What needs to be done — Nothing in the data may be altered; the answer is a verbatim copy of it.

[Collected data entries]
*****
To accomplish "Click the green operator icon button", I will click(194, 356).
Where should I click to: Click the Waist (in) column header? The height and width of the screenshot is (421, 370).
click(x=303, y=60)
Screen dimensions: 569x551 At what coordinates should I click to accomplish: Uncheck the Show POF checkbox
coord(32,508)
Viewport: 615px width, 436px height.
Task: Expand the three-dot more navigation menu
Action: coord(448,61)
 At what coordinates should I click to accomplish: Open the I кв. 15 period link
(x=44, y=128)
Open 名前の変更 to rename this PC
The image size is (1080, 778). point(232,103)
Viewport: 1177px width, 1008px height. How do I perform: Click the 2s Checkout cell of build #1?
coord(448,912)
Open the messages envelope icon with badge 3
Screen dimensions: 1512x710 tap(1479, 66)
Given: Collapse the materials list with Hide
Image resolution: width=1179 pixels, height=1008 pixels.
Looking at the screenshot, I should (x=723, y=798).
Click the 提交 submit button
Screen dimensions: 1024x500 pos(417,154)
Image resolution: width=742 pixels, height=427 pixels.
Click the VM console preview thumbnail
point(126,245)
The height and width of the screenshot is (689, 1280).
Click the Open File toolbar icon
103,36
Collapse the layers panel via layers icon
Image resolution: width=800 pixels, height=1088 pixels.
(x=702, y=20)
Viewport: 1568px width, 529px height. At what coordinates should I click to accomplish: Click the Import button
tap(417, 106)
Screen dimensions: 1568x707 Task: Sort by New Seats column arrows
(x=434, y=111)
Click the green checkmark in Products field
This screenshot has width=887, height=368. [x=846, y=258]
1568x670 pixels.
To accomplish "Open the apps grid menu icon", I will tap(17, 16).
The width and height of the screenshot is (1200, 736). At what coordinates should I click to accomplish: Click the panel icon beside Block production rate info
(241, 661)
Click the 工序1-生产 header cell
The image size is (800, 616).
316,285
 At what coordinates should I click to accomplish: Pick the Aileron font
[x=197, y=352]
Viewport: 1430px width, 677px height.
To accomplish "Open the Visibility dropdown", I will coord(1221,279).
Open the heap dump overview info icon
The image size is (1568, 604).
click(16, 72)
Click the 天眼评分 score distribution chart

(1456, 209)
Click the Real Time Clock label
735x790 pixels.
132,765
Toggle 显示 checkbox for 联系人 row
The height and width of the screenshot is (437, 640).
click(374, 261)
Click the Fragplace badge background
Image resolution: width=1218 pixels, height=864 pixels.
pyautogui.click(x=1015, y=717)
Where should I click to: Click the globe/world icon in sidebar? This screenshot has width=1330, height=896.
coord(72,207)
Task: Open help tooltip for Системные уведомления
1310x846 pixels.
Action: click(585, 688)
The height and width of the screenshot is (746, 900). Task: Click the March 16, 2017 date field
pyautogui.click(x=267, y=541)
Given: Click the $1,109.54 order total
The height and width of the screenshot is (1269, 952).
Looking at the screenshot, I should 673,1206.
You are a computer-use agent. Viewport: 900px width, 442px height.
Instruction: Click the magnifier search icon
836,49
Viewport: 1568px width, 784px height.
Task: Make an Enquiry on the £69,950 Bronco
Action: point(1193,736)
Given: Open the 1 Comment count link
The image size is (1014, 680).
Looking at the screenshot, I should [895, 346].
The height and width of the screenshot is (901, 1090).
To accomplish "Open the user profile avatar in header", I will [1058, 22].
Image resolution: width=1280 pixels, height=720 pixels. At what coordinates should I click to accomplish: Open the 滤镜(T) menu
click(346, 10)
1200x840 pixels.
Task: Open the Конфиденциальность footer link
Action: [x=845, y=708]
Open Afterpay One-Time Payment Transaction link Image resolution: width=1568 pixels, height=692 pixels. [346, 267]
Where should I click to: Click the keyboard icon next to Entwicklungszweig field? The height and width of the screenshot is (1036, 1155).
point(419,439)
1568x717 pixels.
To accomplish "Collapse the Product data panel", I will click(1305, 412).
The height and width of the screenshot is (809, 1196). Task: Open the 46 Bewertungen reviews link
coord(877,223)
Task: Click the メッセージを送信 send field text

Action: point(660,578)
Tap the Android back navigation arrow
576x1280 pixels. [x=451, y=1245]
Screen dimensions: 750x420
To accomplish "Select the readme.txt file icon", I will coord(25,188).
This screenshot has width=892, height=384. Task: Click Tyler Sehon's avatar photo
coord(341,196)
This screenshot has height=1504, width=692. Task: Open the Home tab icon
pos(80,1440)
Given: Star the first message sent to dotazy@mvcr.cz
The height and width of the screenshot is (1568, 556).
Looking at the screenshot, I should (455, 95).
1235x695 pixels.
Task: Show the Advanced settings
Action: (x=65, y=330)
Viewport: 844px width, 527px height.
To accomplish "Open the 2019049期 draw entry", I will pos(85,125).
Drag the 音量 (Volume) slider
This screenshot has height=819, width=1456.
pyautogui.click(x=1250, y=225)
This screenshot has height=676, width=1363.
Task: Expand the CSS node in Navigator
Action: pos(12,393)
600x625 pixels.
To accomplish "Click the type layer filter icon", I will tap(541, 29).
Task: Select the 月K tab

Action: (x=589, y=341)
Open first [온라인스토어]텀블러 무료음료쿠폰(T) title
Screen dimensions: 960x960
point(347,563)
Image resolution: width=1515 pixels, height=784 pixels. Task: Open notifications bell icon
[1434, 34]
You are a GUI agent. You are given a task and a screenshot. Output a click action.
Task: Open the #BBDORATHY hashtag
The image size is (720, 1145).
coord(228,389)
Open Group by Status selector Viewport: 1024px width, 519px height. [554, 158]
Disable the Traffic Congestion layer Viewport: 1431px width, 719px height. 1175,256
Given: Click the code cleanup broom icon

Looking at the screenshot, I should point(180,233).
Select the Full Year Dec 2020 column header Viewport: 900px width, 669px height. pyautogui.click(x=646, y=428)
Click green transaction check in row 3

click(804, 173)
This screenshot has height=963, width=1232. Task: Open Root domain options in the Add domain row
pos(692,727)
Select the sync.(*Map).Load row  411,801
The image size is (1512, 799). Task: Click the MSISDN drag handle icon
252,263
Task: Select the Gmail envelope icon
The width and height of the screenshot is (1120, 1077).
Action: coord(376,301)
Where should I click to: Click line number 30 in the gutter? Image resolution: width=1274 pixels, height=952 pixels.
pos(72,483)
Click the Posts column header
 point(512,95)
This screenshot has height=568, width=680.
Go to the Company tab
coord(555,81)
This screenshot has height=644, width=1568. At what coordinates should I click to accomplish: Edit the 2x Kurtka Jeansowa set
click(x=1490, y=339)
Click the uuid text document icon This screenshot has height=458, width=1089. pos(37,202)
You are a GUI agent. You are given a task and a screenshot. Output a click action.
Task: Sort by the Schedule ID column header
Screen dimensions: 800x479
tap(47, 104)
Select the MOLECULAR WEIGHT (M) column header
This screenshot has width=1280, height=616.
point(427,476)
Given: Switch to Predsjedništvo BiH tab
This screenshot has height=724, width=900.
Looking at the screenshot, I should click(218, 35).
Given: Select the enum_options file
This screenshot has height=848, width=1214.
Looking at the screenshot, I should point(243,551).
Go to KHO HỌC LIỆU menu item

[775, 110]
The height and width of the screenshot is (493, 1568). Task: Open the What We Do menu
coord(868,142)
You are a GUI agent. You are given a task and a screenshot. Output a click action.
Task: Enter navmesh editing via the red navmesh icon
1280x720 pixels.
*****
Finished exercise —
To accomplish "Click the green operator icon button", I will click(194, 356).
Where should I click to: Click the Waist (in) column header? The height and width of the screenshot is (421, 370).
click(x=303, y=60)
Screen dimensions: 569x551 At what coordinates should I click to accomplish: Uncheck the Show POF checkbox
coord(32,508)
Viewport: 615px width, 436px height.
Task: Expand the three-dot more navigation menu
Action: coord(448,61)
 At what coordinates should I click to accomplish: Open the I кв. 15 period link
(x=44, y=128)
Open 名前の変更 to rename this PC
The image size is (1080, 778). point(232,103)
Viewport: 1177px width, 1008px height. How do I perform: Click the 2s Checkout cell of build #1?
coord(448,912)
Open the messages envelope icon with badge 3
Screen dimensions: 1512x710 tap(1479, 66)
Given: Collapse the materials list with Hide
Image resolution: width=1179 pixels, height=1008 pixels.
Looking at the screenshot, I should (x=723, y=798).
Click the 提交 submit button
Screen dimensions: 1024x500 pos(417,154)
Image resolution: width=742 pixels, height=427 pixels.
Click the VM console preview thumbnail
point(126,245)
The height and width of the screenshot is (689, 1280).
Click the Open File toolbar icon
103,36
Collapse the layers panel via layers icon
Image resolution: width=800 pixels, height=1088 pixels.
(x=702, y=20)
Viewport: 1568px width, 529px height. At what coordinates should I click to accomplish: Click the Import button
tap(417, 106)
Screen dimensions: 1568x707 Task: Sort by New Seats column arrows
(x=434, y=111)
Click the green checkmark in Products field
This screenshot has width=887, height=368. [x=846, y=258]
1568x670 pixels.
To accomplish "Open the apps grid menu icon", I will tap(17, 16).
The width and height of the screenshot is (1200, 736). At what coordinates should I click to accomplish: Click the panel icon beside Block production rate info
(241, 661)
Click the 工序1-生产 header cell
The image size is (800, 616).
316,285
 At what coordinates should I click to accomplish: Pick the Aileron font
[x=197, y=352]
Viewport: 1430px width, 677px height.
To accomplish "Open the Visibility dropdown", I will coord(1221,279).
Open the heap dump overview info icon
The image size is (1568, 604).
click(16, 72)
Click the 天眼评分 score distribution chart

(1456, 209)
Click the Real Time Clock label
735x790 pixels.
132,765
Toggle 显示 checkbox for 联系人 row
The height and width of the screenshot is (437, 640).
click(374, 261)
Click the Fragplace badge background
Image resolution: width=1218 pixels, height=864 pixels.
pyautogui.click(x=1015, y=717)
Where should I click to: Click the globe/world icon in sidebar? This screenshot has width=1330, height=896.
coord(72,207)
Task: Open help tooltip for Системные уведомления
1310x846 pixels.
Action: click(585, 688)
The height and width of the screenshot is (746, 900). Task: Click the March 16, 2017 date field
pyautogui.click(x=267, y=541)
Given: Click the $1,109.54 order total
The height and width of the screenshot is (1269, 952).
Looking at the screenshot, I should 673,1206.
You are a computer-use agent. Viewport: 900px width, 442px height.
Instruction: Click the magnifier search icon
836,49
Viewport: 1568px width, 784px height.
Task: Make an Enquiry on the £69,950 Bronco
Action: point(1193,736)
Given: Open the 1 Comment count link
The image size is (1014, 680).
Looking at the screenshot, I should [895, 346].
The height and width of the screenshot is (901, 1090).
To accomplish "Open the user profile avatar in header", I will [1058, 22].
Image resolution: width=1280 pixels, height=720 pixels. At what coordinates should I click to accomplish: Open the 滤镜(T) menu
click(346, 10)
1200x840 pixels.
Task: Open the Конфиденциальность footer link
Action: [x=845, y=708]
Open Afterpay One-Time Payment Transaction link Image resolution: width=1568 pixels, height=692 pixels. [346, 267]
Where should I click to: Click the keyboard icon next to Entwicklungszweig field? The height and width of the screenshot is (1036, 1155).
point(419,439)
1568x717 pixels.
To accomplish "Collapse the Product data panel", I will click(1305, 412).
The height and width of the screenshot is (809, 1196). Task: Open the 46 Bewertungen reviews link
coord(877,223)
Task: Click the メッセージを送信 send field text

Action: point(660,578)
Tap the Android back navigation arrow
576x1280 pixels. [x=451, y=1245]
Screen dimensions: 750x420
To accomplish "Select the readme.txt file icon", I will coord(25,188).
This screenshot has width=892, height=384. Task: Click Tyler Sehon's avatar photo
coord(341,196)
This screenshot has height=1504, width=692. Task: Open the Home tab icon
pos(80,1440)
Given: Star the first message sent to dotazy@mvcr.cz
The height and width of the screenshot is (1568, 556).
Looking at the screenshot, I should (455, 95).
1235x695 pixels.
Task: Show the Advanced settings
Action: (x=65, y=330)
Viewport: 844px width, 527px height.
To accomplish "Open the 2019049期 draw entry", I will pos(85,125).
Drag the 音量 (Volume) slider
This screenshot has height=819, width=1456.
pyautogui.click(x=1250, y=225)
This screenshot has height=676, width=1363.
Task: Expand the CSS node in Navigator
Action: pos(12,393)
600x625 pixels.
To accomplish "Click the type layer filter icon", I will tap(541, 29).
Task: Select the 月K tab

Action: (x=589, y=341)
Open first [온라인스토어]텀블러 무료음료쿠폰(T) title
Screen dimensions: 960x960
point(347,563)
Image resolution: width=1515 pixels, height=784 pixels. Task: Open notifications bell icon
[1434, 34]
You are a GUI agent. You are given a task and a screenshot. Output a click action.
Task: Open the #BBDORATHY hashtag
The image size is (720, 1145).
coord(228,389)
Open Group by Status selector Viewport: 1024px width, 519px height. [554, 158]
Disable the Traffic Congestion layer Viewport: 1431px width, 719px height. 1175,256
Given: Click the code cleanup broom icon

Looking at the screenshot, I should point(180,233).
Select the Full Year Dec 2020 column header Viewport: 900px width, 669px height. pyautogui.click(x=646, y=428)
Click green transaction check in row 3

click(804, 173)
This screenshot has height=963, width=1232. Task: Open Root domain options in the Add domain row
pos(692,727)
Select the sync.(*Map).Load row  411,801
The image size is (1512, 799). Task: Click the MSISDN drag handle icon
252,263
Task: Select the Gmail envelope icon
The width and height of the screenshot is (1120, 1077).
Action: coord(376,301)
Where should I click to: Click line number 30 in the gutter? Image resolution: width=1274 pixels, height=952 pixels.
pos(72,483)
Click the Posts column header
 point(512,95)
This screenshot has height=568, width=680.
Go to the Company tab
coord(555,81)
This screenshot has height=644, width=1568. At what coordinates should I click to accomplish: Edit the 2x Kurtka Jeansowa set
click(x=1490, y=339)
Click the uuid text document icon This screenshot has height=458, width=1089. pos(37,202)
You are a GUI agent. You are given a task and a screenshot. Output a click action.
Task: Sort by the Schedule ID column header
Screen dimensions: 800x479
tap(47, 104)
Select the MOLECULAR WEIGHT (M) column header
This screenshot has width=1280, height=616.
point(427,476)
Given: Switch to Predsjedništvo BiH tab
This screenshot has height=724, width=900.
Looking at the screenshot, I should click(218, 35).
Given: Select the enum_options file
This screenshot has height=848, width=1214.
Looking at the screenshot, I should point(243,551).
Go to KHO HỌC LIỆU menu item

[775, 110]
The height and width of the screenshot is (493, 1568). Task: Open the What We Do menu
coord(868,142)
You are a GUI agent. You are given a task and a screenshot. Output a click action.
Task: Enter navmesh editing via the red navmesh icon
1280x720 pixels.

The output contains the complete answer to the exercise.